What does the idiom "be/have a close shave" mean?

The expression be/have a close shave is one of the idioms that often finds a place in our literature and enriches our language. However, its meaning is not fully understood, so it is sometimes used in the wrong situations. Please review the explanation carefully for the correct use of the be/have a close shave idiom.

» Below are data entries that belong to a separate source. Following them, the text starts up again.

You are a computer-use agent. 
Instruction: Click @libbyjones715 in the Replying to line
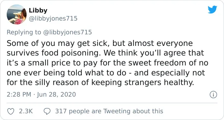point(67,32)

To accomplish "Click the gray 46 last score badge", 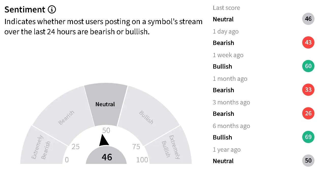I will coord(308,19).
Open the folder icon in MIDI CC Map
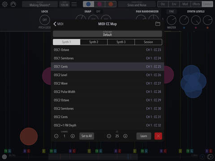 point(158,24)
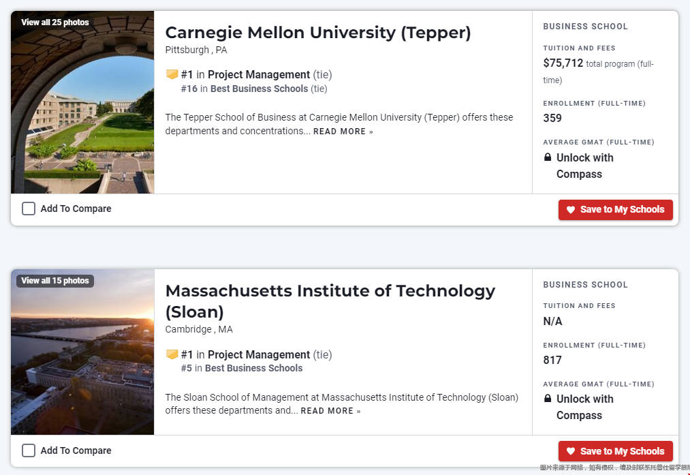Expand READ MORE for the Sloan description
Viewport: 690px width, 475px height.
pos(330,411)
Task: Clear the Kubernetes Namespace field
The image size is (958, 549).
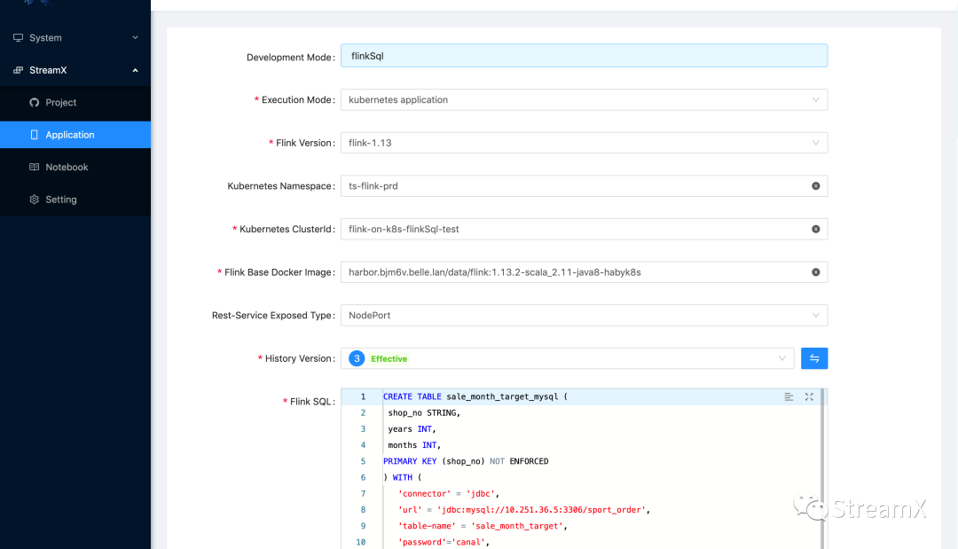Action: tap(815, 186)
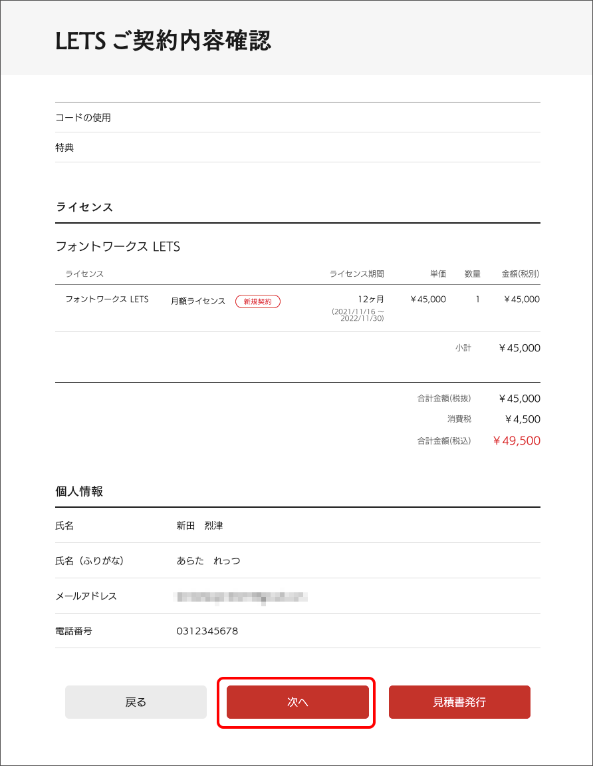Click the 金額(税別) column header
Viewport: 593px width, 766px height.
click(x=520, y=274)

Meaning of "be/have a close shave"

Meaning

To ‘have/be a close shave’ means to narrowly avoid a negative or unpleasant outcome. This idiom implies that the outcome could have been much worse had the person not evaded it narrowly or been fortunate. It is usually used to refer to dangerous or life-threatening situations that someone has miraculously managed to escape from.

Etymology

The phrase ‘have/be a close shave’ originated from the act of shaving, where a person uses a sharp blade to cut off facial hair. It began as a reference to someone narrowly avoiding the blade while a person was shaving. The phrase is not only used to refer to literal close shaves but also used to describe any situation where danger is narrowly avoided.

Usage

The phrase ‘have/be a close shave’ is mostly used in informal English. It is often used to describe risky situations, where someone manages to narrowly avoid a potentially dangerous situation or outcome. When referring to actual shaving, the phrase is used to refer to a person who has managed to shave very close to their skin without cutting it. Additionally, the phrase can also be used to refer to something that was successfully completed, yet was still tricky and required a lot of skill.

Example Sentences

  • We had a close shave when the car almost crashed into us.
  • We had a close shave when the burglar almost caught us.
  • I've managed to give myself a close shave without nicking my skin.
  • The rock climber had a close shave when he almost fell off the cliff.
  • The pilot managed to land the plane with a close shave.

The meanings of the words in the "be/have a close shave" idiom

Idioms with similar meanings in different languages

"Barking up the wrong tree" is an English idiom that means to pursue a mistaken or misguided course of action. In German, the similar idiom is "Auf dem Holzweg sein," which translates to "To be on the wrong track." This idiom emphasizes the idea that when you are pursuing the wrong course of action, you are not going to achieve your desired outcome.